U.S. Secretary of State Antony Blinken
U.S. Secretary of State Antony Blinken | Image by secblinken/Instagram

U.S. Secretary of State Antony Blinken is traveling to Brussels on Monday for the NATO Foreign Ministers Meeting, where he is expected to reiterate support for Ukraine and discuss the Western Balkans.

Blinken will attend the first foreign ministers meeting of the NATO-Ukraine Council, where he will express support for Ukraine on behalf of the U.S., according to a press release from the U.S. Department of State.

The U.S. has consistently taken a stance in support of Ukraine since Russia invaded the country in February.

This sentiment has also been expressed by U.S. Secretary of Defense Lloyd Austin, who said during a trip to Kyiv that there has been a “shift in mindset” by those who thought Russia would quickly overpower Ukraine.

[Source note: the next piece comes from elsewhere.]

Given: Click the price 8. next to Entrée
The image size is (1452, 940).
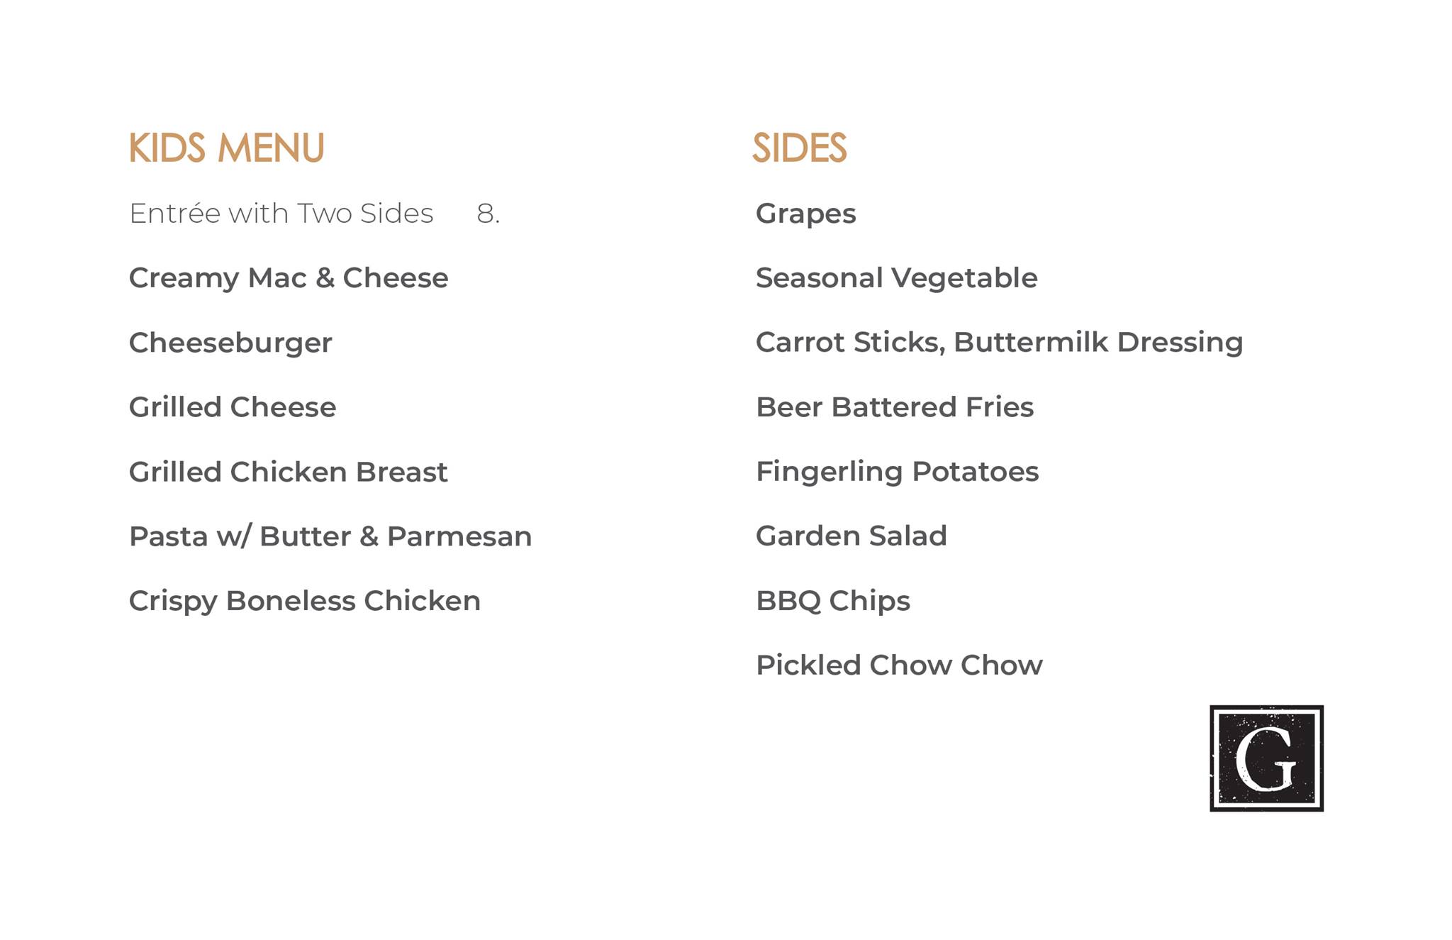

“We will remain with you for the long haul. What happened here in Ukraine — that not only matters to Ukraine but it matters to the rest of the world. It certainly matters to the United States of America,” he said, as previously reported by The Dallas Express.

A fact sheet from the U.S. Department of State claims that the U.S. has provided roughly $44.2 billion in military assistance to Ukraine, but President Joe Biden has continued to request that more be done to support the country.

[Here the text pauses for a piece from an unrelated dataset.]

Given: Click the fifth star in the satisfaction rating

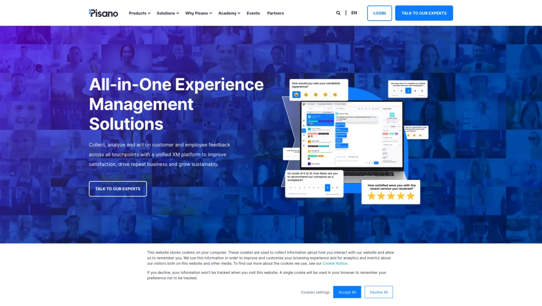Looking at the screenshot, I should coord(411,195).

The U.S. Senate recently passed a bill to avoid a government shutdown that did not include additional funding for Ukraine, a topic lawmakers are expected to address once they return from a holiday break.

In addition to the conflict in Ukraine, the foreign ministers are also expected to discuss regional stability in the Western Balkans and priorities for the Washington Summit in 2024.

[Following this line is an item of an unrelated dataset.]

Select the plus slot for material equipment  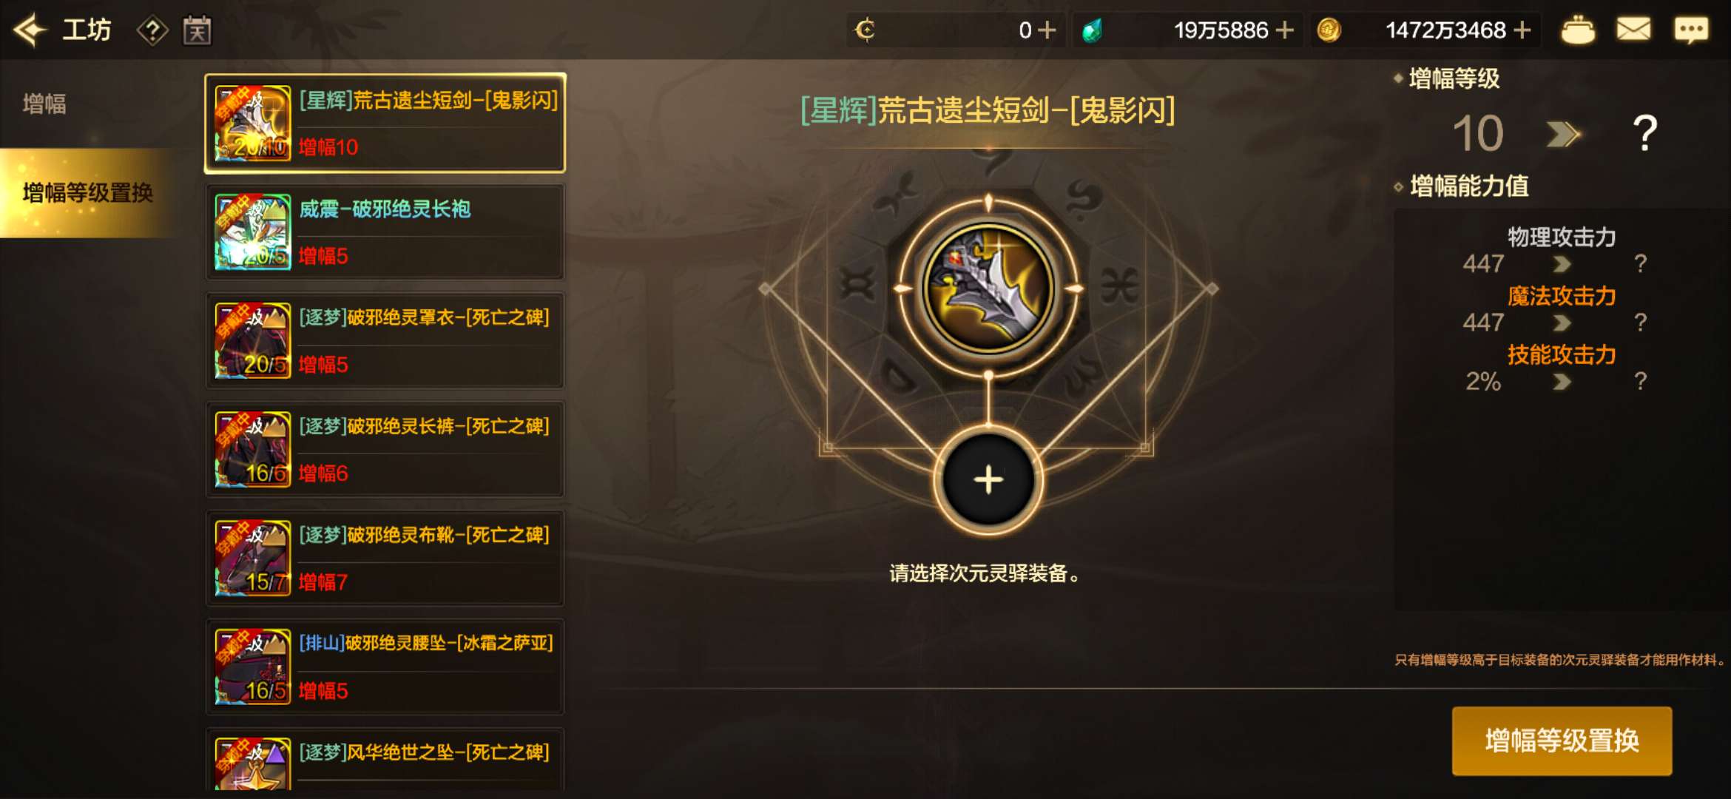[988, 480]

Violence between Serbia and Kosovo has occurred twice in recent months, prompting the prime minister of neighboring Albania to call for an increased NATO presence in the region, according to the Associated Press.

Some Western nations have expressed concerns that Russia could instigate more violence in an attempt to draw attention away from the conflict with Ukraine, per AP.

Assistant Secretary of State for European and Eurasian Affairs James O’Brien told reporters that Blinken supports increasing the NATO presence in Kosovo to help facilitate the two sides joining the European Union.

“Having the north be secure and quiet is the key to making political progress on the roadmap, and on the two countries’ paths towards Europe,” said O’Brien, as reported by Reuters.

Discussions about the priorities for the 2024 Washington Summit will also be held, as the alliance will be celebrating its 75th Anniversary since NATO was first established in April 1949.